### Things to do
- a) From the post on a combinatorial identity, transcribe the passage between "Category Archives: Combinatorics" and "equals precisely 4^n.", inclusive.
- b) For each statement below, say yes or no according to the post on a combinatorial identity, and quote the exact words that decide it. (i) The identity came up while tutoring a student. (ii) Each element of S must belong to one of three disjoint regions. (iii) The count of triples of sets can be done in two ways.

### Document passage
○ ○ ○ ○ ○ ○ ○

Category Archives: Combinatorics

A combinatorial identity

While tutoring today a student asked me about the following identity

(*)\qquad\qquad\qquad\displaystyle\sum_{n\ge i\ge j\ge k\ge 0}\binom ni\binom ij\binom jk=4^n.

One way to prove it is to count the number of possible triples (A,B,C) of sets with C\subseteq B\subseteq A\subseteq S=\{1,\dots,n\}. This can be done in two ways. First, if A, B, C contain i,j,k elements respectively then the number of such triples clearly equals the left-hand side of (*). On the other hand, since each element of S must belong to one of the four disjoint regions in the picture below

screenshot-2016-10-03-21

the number of such triples equals precisely 4^n.

○ ○ ○ ○ ○ ○ ○

### Data provided
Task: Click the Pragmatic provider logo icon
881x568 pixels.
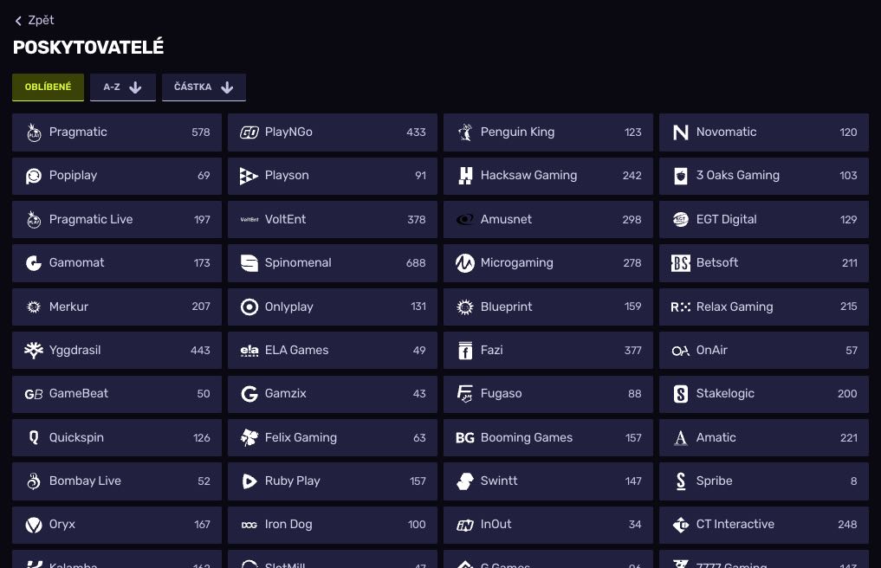Action: [x=34, y=132]
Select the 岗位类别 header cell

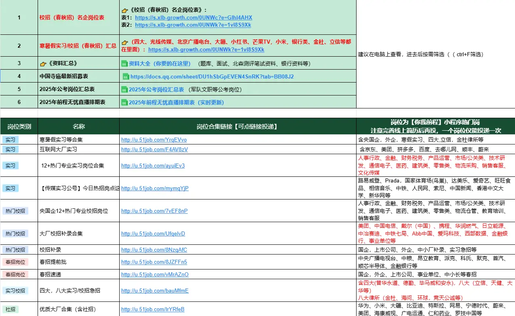(x=19, y=127)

○ ○ ○ ○ ○ ○ ○

### Responses per task
- a)
Category Archives: Combinatorics

A combinatorial identity

While tutoring today a student asked me about the following identity

(*)\qquad\qquad\qquad\displaystyle\sum_{n\ge i\ge j\ge k\ge 0}\binom ni\binom ij\binom jk=4^n.

One way to prove it is to count the number of possible triples (A,B,C) of sets with C\subseteq B\subseteq A\subseteq S=\{1,\dots,n\}. This can be done in two ways. First, if A, B, C contain i,j,k elements respectively then the number of such triples clearly equals the left-hand side of (*). On the other hand, since each element of S must belong to one of the four disjoint regions in the picture below

screenshot-2016-10-03-21

the number of such triples equals precisely 4^n.

- b)
(i) Yes: "While tutoring today a student asked me about the following identity"
(ii) No: "each element of S must belong to one of the four disjoint regions"
(iii) Yes: "This can be done in two ways."